More about the study

The study involved 1,143 patients with an average age of 58 seen at U-M Health’s three preop clinics for outpatient surgery sites from June 2022 to the end of August 2023.

U-M Health had high levels of preop testing (both necessary and unnecessary) in a previous study of 63 hospitals across Michigan published in 2021, so it was a key area for improvement.

During the intervention period, the surgeons and physician assistants involved in the preop clinics had multiple sessions with the study team, and worked to build consensus around which patients needed which tests and which did not. 

In the end, the clinicians were asked to follow a flow chart and grid – called decision support documents — to determine which tests a patient should have before surgery, based on their individual characteristics.  

The tests in question were selected because years of research and recommendations from national and international health care quality groups have deemed them unnecessary for certain patients. Blood tests called complete blood cell counts (CBCs), basic metabolic panels (BMPs) and comprehensive metabolic panels (CMPs) were targeted, as were electrocardiograms.

Each patient was scored on a standard scale used by anesthesia professionals to rate the risk of a patient suffering a complication during anesthesia. Those on the lowest two rungs were able to forego all four tests unless a specialist had specifically ordered it. But even patients at the higher end of this scale, called the ASA Physical Status, were able to avoid certain tests depending on what other conditions they had.

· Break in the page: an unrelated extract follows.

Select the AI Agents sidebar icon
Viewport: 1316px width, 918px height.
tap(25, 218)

Alexis Antunez, M.D., M.S., is a U-M Medical School alumna and the study’s first author. She was a visiting surgical research resident at Michigan Medicine at the time of the study and is now at the Brigham and Women’s Department of Surgery.

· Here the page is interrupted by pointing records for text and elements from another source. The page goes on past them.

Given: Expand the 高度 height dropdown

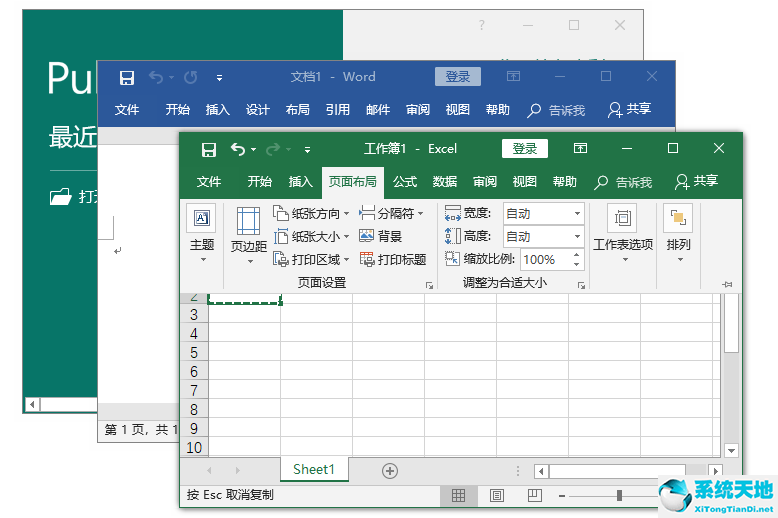Looking at the screenshot, I should pyautogui.click(x=577, y=236).
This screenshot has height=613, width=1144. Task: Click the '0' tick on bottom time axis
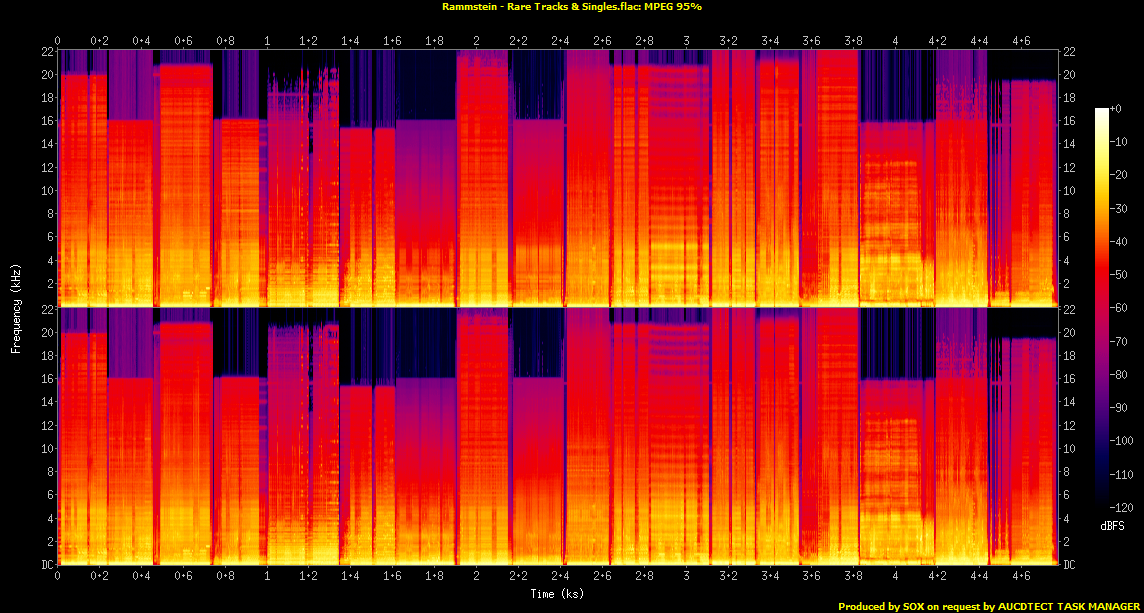58,576

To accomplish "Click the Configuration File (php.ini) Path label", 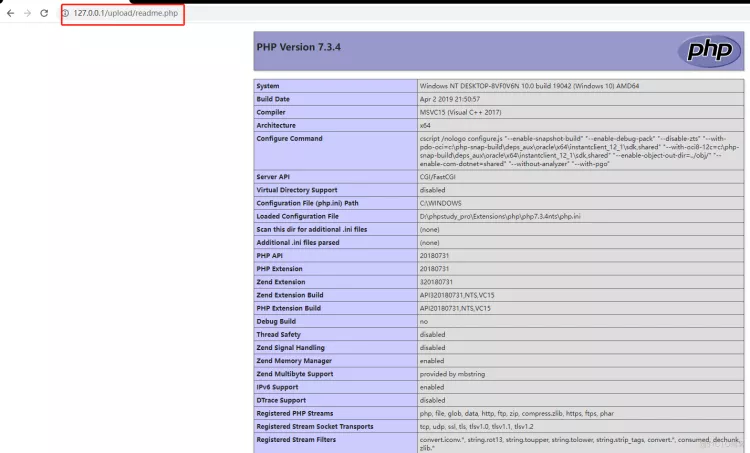I will 306,203.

MPrOVE program manager Tony Cuttitta, M.P.H., notes that several U-M Medical School students worked on the study design and data analysis.  He also explains that the U-M team is working to scale up the number of surgical specialties using the approach and evaluate the impacts.

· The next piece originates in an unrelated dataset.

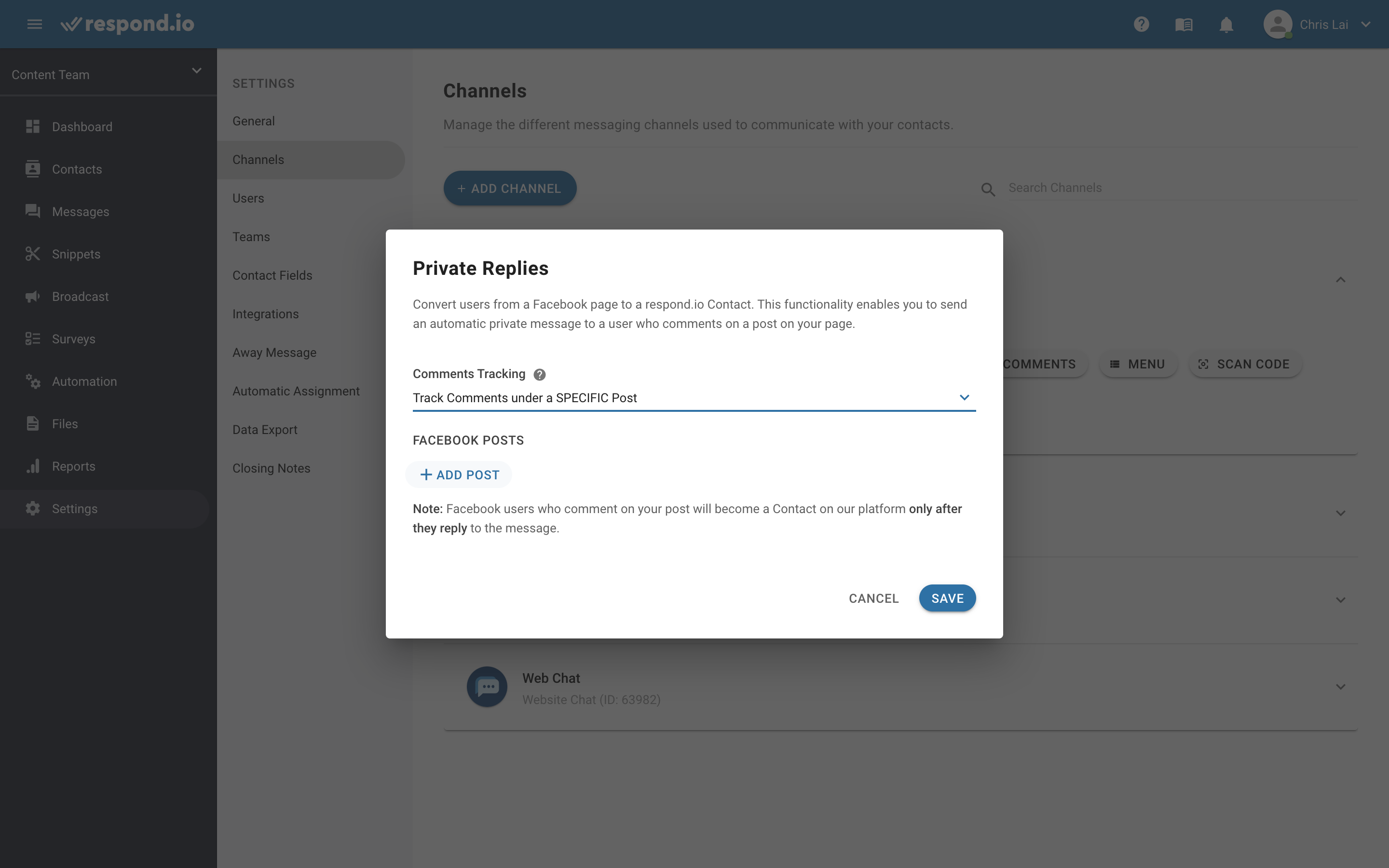Viewport: 1389px width, 868px height.
Task: Click the Contacts icon in sidebar
Action: 33,168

The effort was so successful that the U-M team is partnering with 16 other hospitals across Michigan to repeat the same intervention that spurred the change.

The statewide study, which is funded by a grant from the federal Agency for Healthcare Research and Quality, is now under way. It involves hospitals taking part in collaborative quality initiatives funded by Blue Cross Blue Shield of Michigan and will test whether the model that succeeded at U-M Health is generalizable to other care settings. It will also analyze the financial impact of avoiding unnecessary tests.

In addition to Dossett, Antunez and Cuttita, the study’s authors are Ruby J. Kazemi, BA; Caroline Richburg, MD; Cecilia Pesavento, MD, MBA; Andrew Vastardis, MS; Erin Kim, BS; Abigail L. Kappelman, MA; Devak Nanua, MS; Hiba Pediyakkal, BA; Faelan Jacobson-Davies, MA; Shawna N. Smith, PhD; James Henderson, PhD,10; Valerie Gavrila, MPH; and Hari Nathan, MD, PhD. 

Dossett, Nathan, Smith and Henderson are members of IHPI; several authors are members of the Center for Healthcare Outcomes and Policy, and the Michigan Value Collaborative.

The study was funded by the National Institutes of Health (T32CA009672), the Agency for Healthcare Research and Quality (R01HS029306-01A1) and Blue Cross Blue Shield of Michigan’s support for the Michigan Value Collaborative as part of the BCBSM Value Partnerships program.